Here's an example of why that sort of critical thinking matters. I recently got back into LOTRO, mainly due to interest from my cousin-in-law who was a big LOTRO fan long before the F2P conversion. But before we could play together, we ran into a number of very significant hurdles.
First of all, he had to figure out what his account name, email, and login information was. Remembering all that after so many years can become nigh impossible, especially if you play lots of different games and obey the rule of having a unique password for each one.
Not that it helped him; once he managed to log in and update, he found himself banned. His account had been hacked and stripped during the period of inactivity. Getting it unbanned involved the intervention of Turbine support. Then, finally in the game, we faced the uncrossable hurdle...

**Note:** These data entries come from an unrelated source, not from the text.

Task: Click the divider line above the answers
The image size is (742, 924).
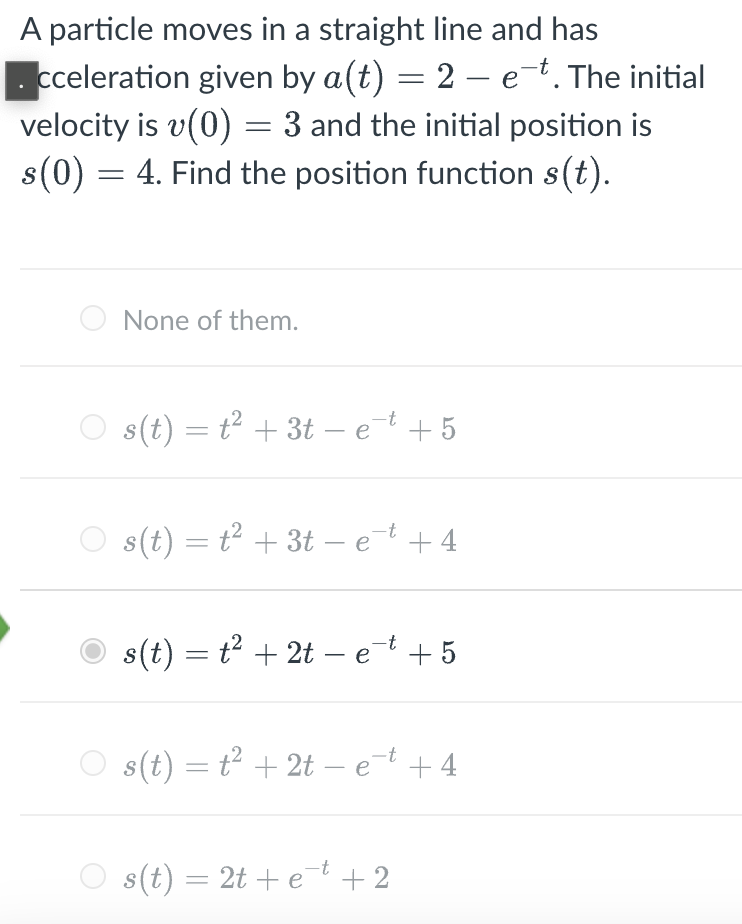Action: (x=371, y=268)
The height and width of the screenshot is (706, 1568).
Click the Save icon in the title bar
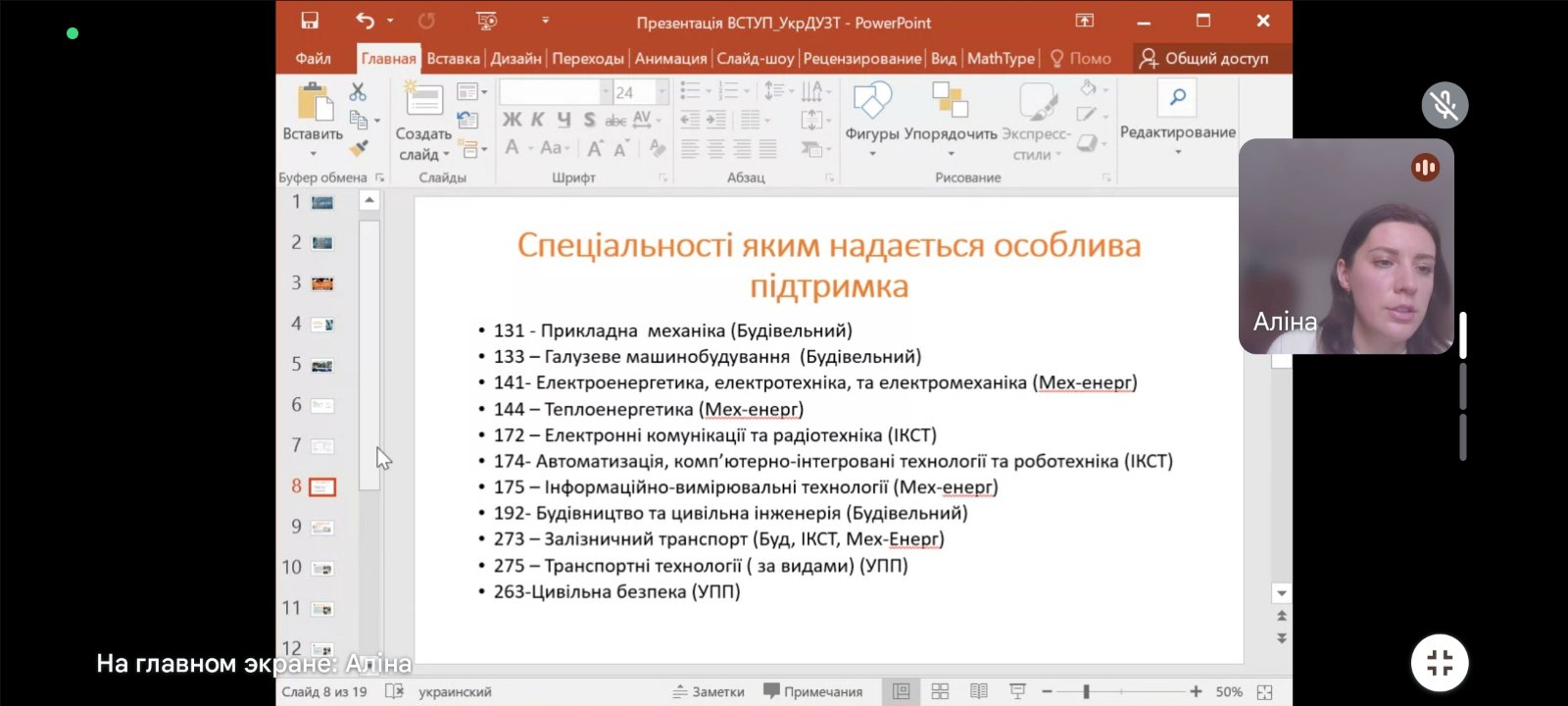310,21
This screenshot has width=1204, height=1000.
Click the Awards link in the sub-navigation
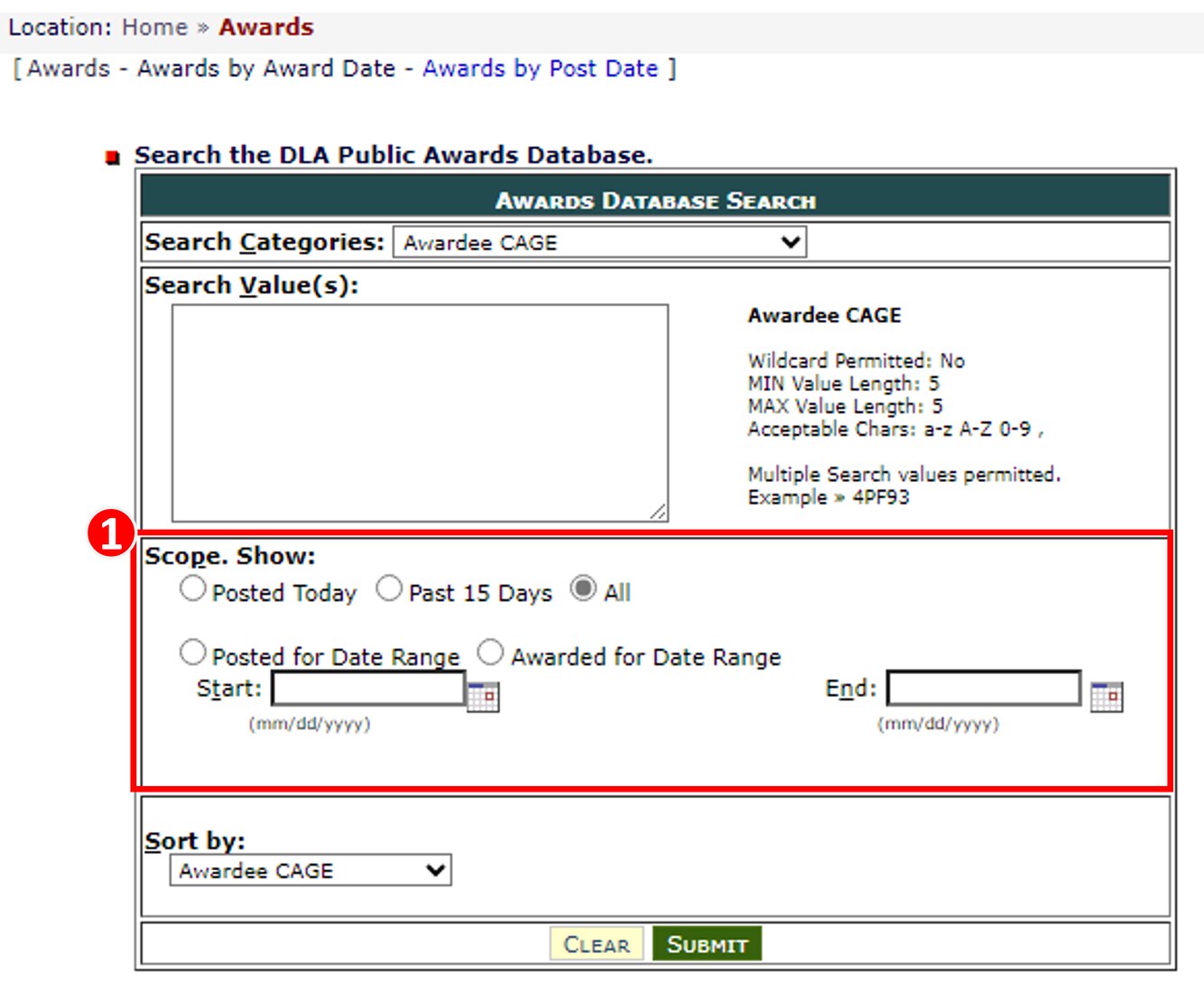click(69, 69)
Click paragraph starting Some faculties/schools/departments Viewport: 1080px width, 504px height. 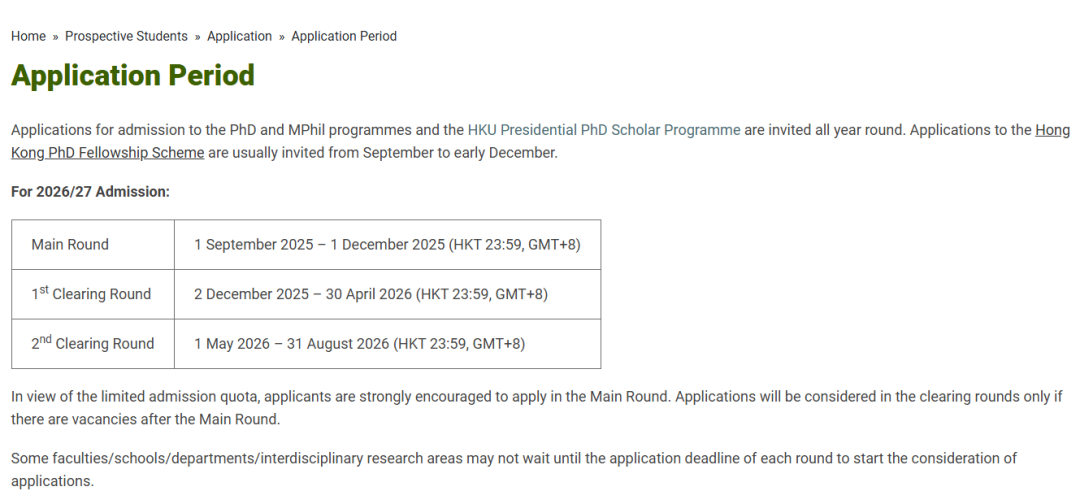coord(514,470)
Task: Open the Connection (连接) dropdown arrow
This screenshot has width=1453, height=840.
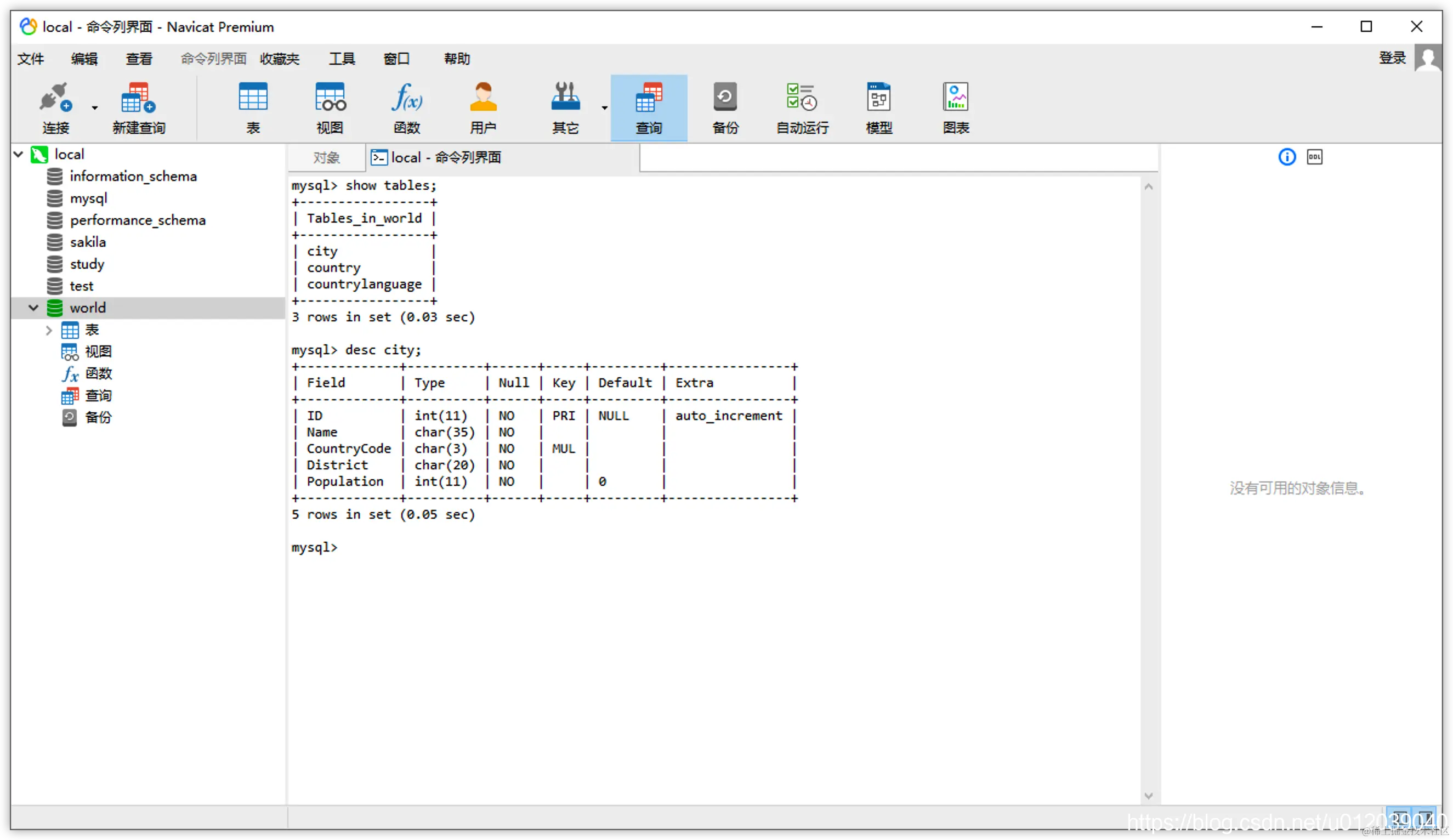Action: pos(94,108)
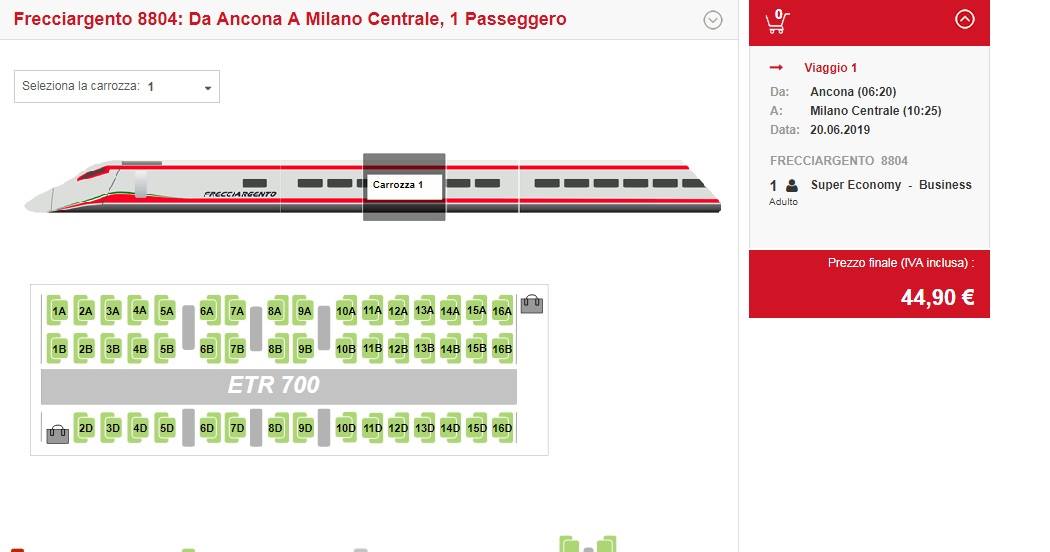Image resolution: width=1050 pixels, height=552 pixels.
Task: Select seat 7A as your seat
Action: [x=237, y=311]
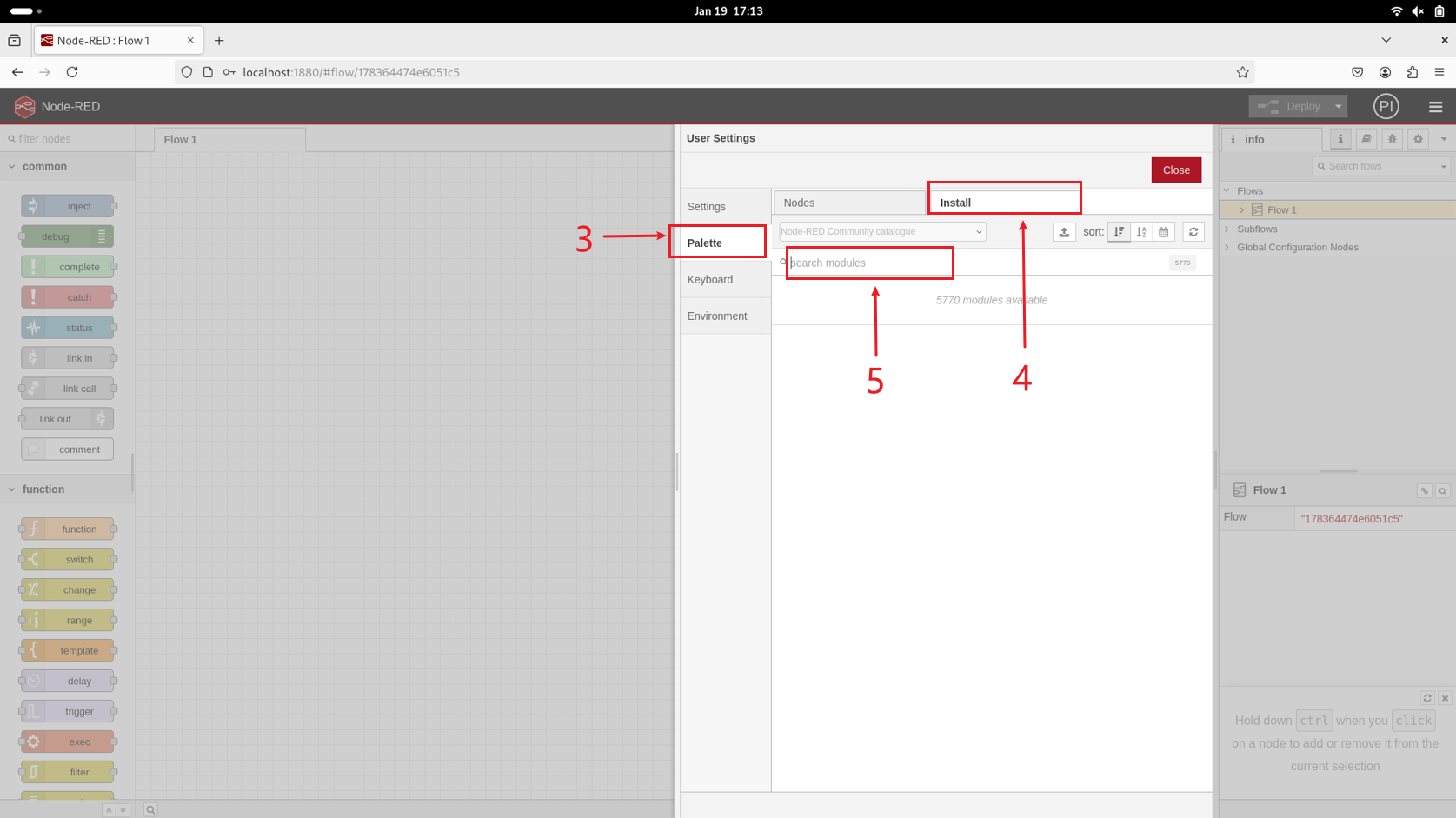Close the User Settings dialog
The width and height of the screenshot is (1456, 818).
[1175, 170]
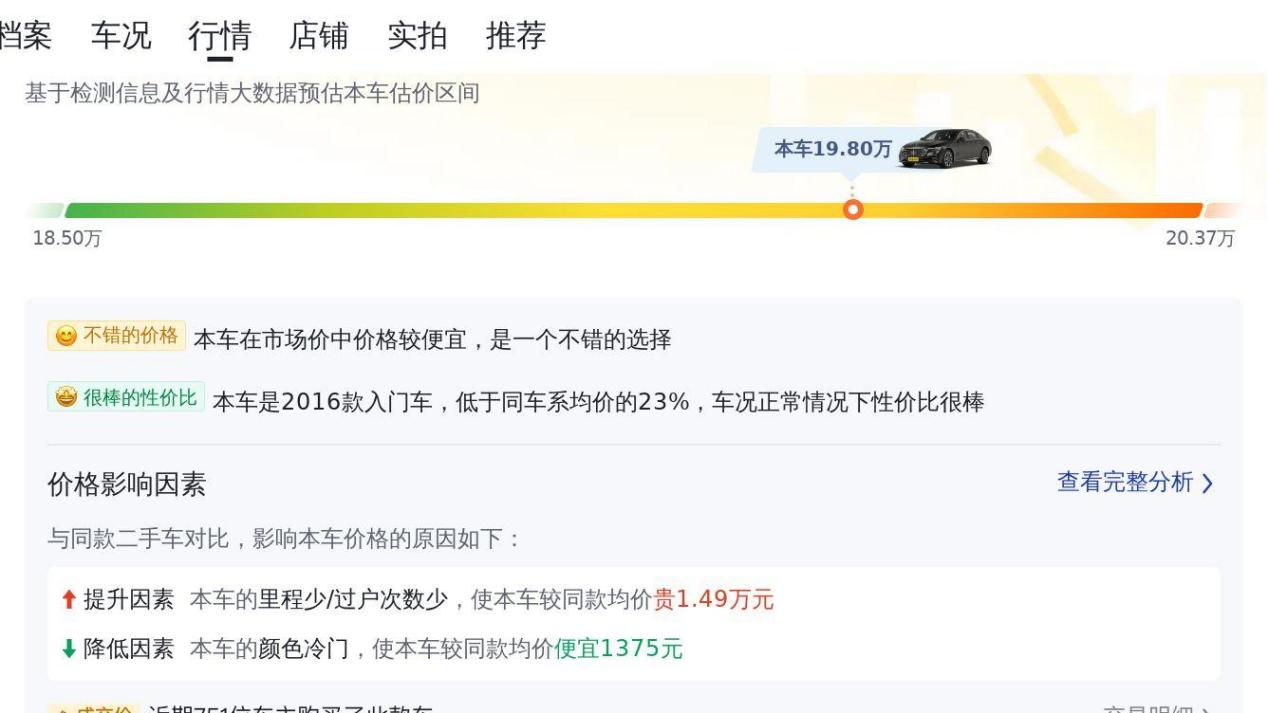Screen dimensions: 1268x713
Task: Open the 档案 tab
Action: [25, 36]
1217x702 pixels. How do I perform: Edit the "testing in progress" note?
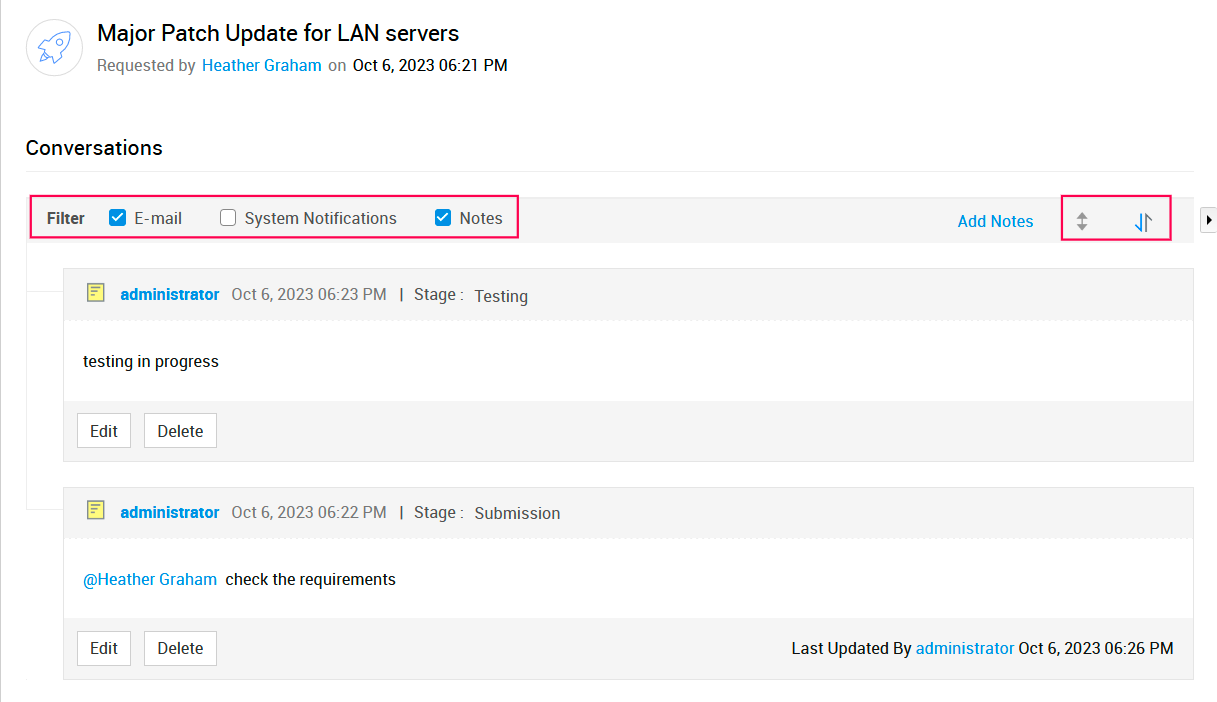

We had our characters on different servers.
For a game like Rift, that would be a non-issue. Rift lets you transfer servers at will, without cost. Not so with LOTRO. Transfers means issuing a support request through a website, and each character transferred incurs a $25 fee. If I wanted to move my four over to join my cousin-in-law? $100. Not happening.
These events illustrate that there are more barriers to MMORPGs than just price, and while F2P is addresses the price barrier, other barriers to playing together with friends must be dealt with if games are going to be successful at attracting former players as well as new ones.